Kontext: Bundesrat als potenzieller und institutioneller Vetoplayer

Dem Bundesrat kommt bei divergierenden oder gleichgerichteten Mehrheiten zwischen beiden legislativen Kammern Bedeutung zu (Jun 2011: 107). Generell ist anzunehmen, dass parteipolitisch kompatible Konstellationen von Bundestag und Bundesrat (konstruktive Struktur) den Gesetzgebungsprozess vergleichsweise forcieren und parteipolitisch gegenläufige Mehrheitsverhältnisse (destruktive Struktur) einen solchen blockieren (Bandelow 2003: 331). Fraglich ist, ob und unter welchen Konstellationen Blockademöglichkeiten vom Bundesrat genutzt werden, oder ob die Potenziale nur theoretischer Natur, und die Mechanismen – entgegen der vielfachen Meinung – in der Praxis eher nachrangig sind.
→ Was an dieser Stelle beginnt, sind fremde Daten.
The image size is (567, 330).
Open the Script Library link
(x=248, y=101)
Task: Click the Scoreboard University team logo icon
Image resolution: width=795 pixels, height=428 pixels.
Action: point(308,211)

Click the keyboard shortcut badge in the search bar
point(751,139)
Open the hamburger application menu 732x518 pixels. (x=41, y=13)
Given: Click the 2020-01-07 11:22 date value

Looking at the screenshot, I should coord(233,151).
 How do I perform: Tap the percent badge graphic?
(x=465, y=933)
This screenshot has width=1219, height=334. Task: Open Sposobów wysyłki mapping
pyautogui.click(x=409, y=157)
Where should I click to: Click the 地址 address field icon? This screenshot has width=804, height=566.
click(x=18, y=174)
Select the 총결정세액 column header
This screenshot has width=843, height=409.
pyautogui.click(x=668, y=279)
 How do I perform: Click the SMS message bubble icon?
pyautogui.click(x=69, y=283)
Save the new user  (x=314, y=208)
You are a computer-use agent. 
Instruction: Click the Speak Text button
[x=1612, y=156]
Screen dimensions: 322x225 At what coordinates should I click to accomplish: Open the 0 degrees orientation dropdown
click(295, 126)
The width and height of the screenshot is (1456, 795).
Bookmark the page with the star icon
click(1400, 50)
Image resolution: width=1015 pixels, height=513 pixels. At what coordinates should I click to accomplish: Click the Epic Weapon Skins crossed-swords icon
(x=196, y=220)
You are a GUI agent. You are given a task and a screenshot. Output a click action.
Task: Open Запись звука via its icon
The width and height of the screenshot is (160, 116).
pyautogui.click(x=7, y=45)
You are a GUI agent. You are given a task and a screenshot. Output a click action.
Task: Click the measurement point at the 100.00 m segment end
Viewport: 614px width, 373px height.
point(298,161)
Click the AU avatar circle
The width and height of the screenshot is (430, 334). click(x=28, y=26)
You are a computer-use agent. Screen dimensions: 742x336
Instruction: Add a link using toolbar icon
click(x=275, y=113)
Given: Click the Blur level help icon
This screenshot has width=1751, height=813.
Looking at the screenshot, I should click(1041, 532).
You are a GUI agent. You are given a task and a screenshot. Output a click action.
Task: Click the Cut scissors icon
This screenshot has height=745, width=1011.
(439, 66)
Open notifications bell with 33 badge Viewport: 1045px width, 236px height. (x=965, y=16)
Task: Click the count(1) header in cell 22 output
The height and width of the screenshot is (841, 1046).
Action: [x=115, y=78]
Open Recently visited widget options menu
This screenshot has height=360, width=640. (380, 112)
Die Frage lautet demnach, ob, wann und in welcher Intensität der Bundesrat tatsächlich als „destruktiver“ Vetospieler agiert, oder ob er vielmehr als „konstruktiver“ Vetospieler agiert, und warum dies gegebenenfalls so ist.

Der zentrale Befund, wonach der Bundesrat quantitativ betrachtet nur einen geringen Anteil von Gesetzesvorlagen letztlich scheitern lässt und seine Vetospielerposition im kooperativen Föderalismus „konstruktiv“ ausübt, ist weithin bekannt.1 Der hiesige Erkenntnisgewinn geht jedoch darüber hinaus. Dieser fokussiert sich auf eine differenzierte Erweiterung, indem das Datenmaterial zusammengeführt und aggregiert wurde, ferner auf eine Unterscheidung zwischen Einspruchs- und Zustimmungsgesetzen und zudem auf eine nahezu gänzliche Betrachtung bestehender Wahlperioden seit 1949 (hierzu Reiners 2018: 33ff.).2

Um den Bundesrat im Sinne der Frage zu betrachten, gerät die Identifizierung und Anzahl der Vetospieler ins Blickfeld und ob sich diese absorbieren (Buzogány/Kropp 2013: 261ff.). Sind im Bundesrat nun dieselben Mehrheiten bzw. Konstellationen wie im Bundestag vorhanden, so greift theoretisch der Mechanismus einer Absorption, da die Regierungsparteien den Bundesrat (als institutionellen Vetospieler) absorbieren und beide legislativen Organe eine hohe Kongruenz aufweisen. Betrachtet man hingegen Situationen, in denen die legislativen Organe unterschiedliche Mehrheitsverhältnisse aufweisen, bleiben die Regierungsparteien als Vetospieler unverändert erhalten. Der Bundesrat tritt nun – so oft die Annahmen – als destruktiver Vetospieler auf, es findet dementsprechend keine Absorption statt.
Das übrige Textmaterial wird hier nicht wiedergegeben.